Und Sie können keinesfalls sagen, Sie hätten es nicht gewusst: es gab in all den Jahren genug (und gibt immer mehr) fachkundige Stimmen, die eine Abkehr von Ihrer (und Ihrer Vorgänger Kohl und Schröder) halsbrecherischen Politik fordern und reelle gangbare Alternativen immer wieder aufgezeigt haben. Sie haben stattdessen stets weiter skrupellos den „Bock zum Gärtner“ gemacht: Beratung durch Lobbyisten, die inzwischen gewohnt sind, unter jeder Bundesregierung so ziemlich alles zu bekommen, was sie haben wollen, u.a. eine Medienkonzentration, die faktisch die Pressefreiheit zum Erliegen gebracht hat. Sie haben Praktiken zum Standard werden lassen, die man herkömmlich mit Recht als Formen von Korruption zu betrachten pflegte.

Aber selbst wenn Sie – wegen selbstgewählter einseitiger Beratung durch hochkarätige Lobbyisten nicht gewusst haben sollten, wie schädlich die Politik ist, die Sie da (zusammen mit Ihren gleichermaßen verstockten SPD-Kollegen) leichtfertig immer weiter auf die Spitze treiben, so gilt für den Chef-Amtsträger mindestens das, was für jeden Bürger gilt: Unwissenheit schützt vor Strafe nicht.

Wir fordern deshalb, dass Sie selbst, Frau Merkel, an allererster Stelle die angemessenen Konsequenzen aus Ihrem anhaltenden politischen Versagen ziehen.

Wir schlagen Ihnen einige Maßnahmen zur Schadensbegrenzung vor:

1) sorgen Sie umgehend dafür, in Deutschland und mit Ihrem Einfluss in der EU, dass die Mega-Profiteure persönlich belangt und zur Kasse gebeten werden.
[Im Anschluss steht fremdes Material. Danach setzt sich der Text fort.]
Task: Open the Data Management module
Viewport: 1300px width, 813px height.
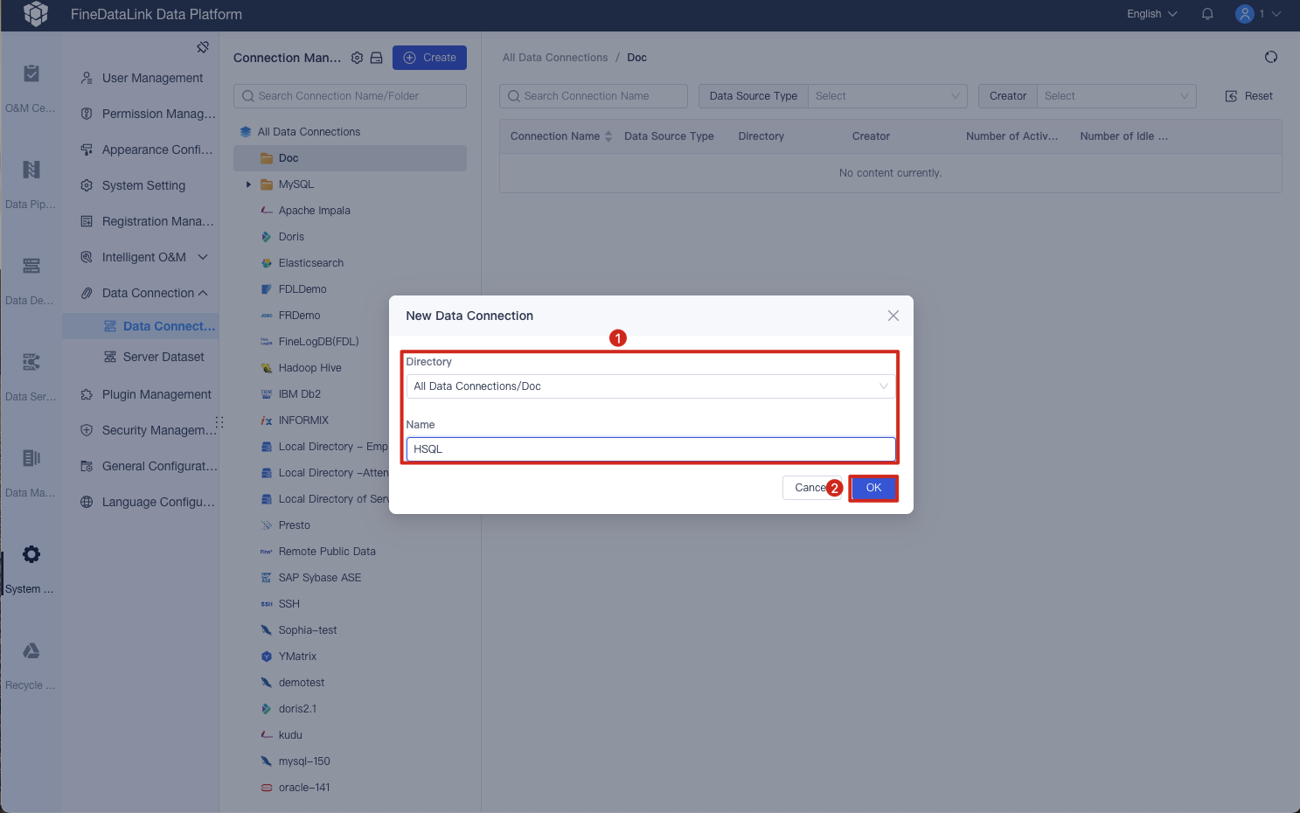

Ein Tropfen auf den heißen Stein nur, dürfte aber vertrauensbildender wirken als „Ihre“ Papiermilliarden, an die niemand mehr glaubt.
    
2) treten  S i e  sodann von dem Amt, dem Sie eindeutig nicht gewachsen sind, zurück. Stellen Sie sich der Fahndung wegen Verdacht auf Veruntreuung von öffentlichem und privatem Eigentum. Sorgen Sie dafür, dass Ihre Vorgänger Kohl und Schröder ebenfalls belangt werden. 
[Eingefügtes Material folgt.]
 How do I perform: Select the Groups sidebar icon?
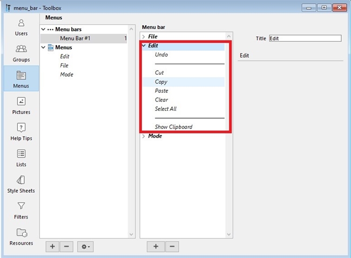21,53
3) verzichten Sie auf Pensionsansprüche bis auf einen Betrag in Höhe von „Hartz IV“. (Die Millionen  Bürger, die durch Ihre und Ihrer Vorgänger Politik in Arbeitslosigkeit und Lohnverlust gedrückt worden sind, könnten Sie beraten, wie man damit nicht über die Runden kommt).
Ihr Verzicht wäre natürlich wirtschaftlich völlig bedeutungslos: er könnte aber ein Symbol für Abkehr von Polit-Zockerei werden.
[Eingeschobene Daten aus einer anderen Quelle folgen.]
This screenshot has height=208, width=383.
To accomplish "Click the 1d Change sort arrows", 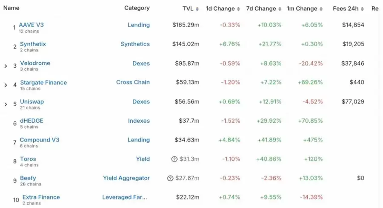I will 238,9.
Sie haben für Ihr Amt den Eid geleistet, vom Volk Schaden abzuwenden. Diesen Eid haben Sie ganz klar gebrochen. Die genannten Maßnahmen können das nicht wieder gutmachen. Sie könnten aber wenigstens ansatzweise eine Abkehr von Willkür und Kumpanei mit Lobbyisten-Beutegemeinschaften andeuten und so etwas vom im Volk verloren gegangenen Vertrauen zurück gewinnen.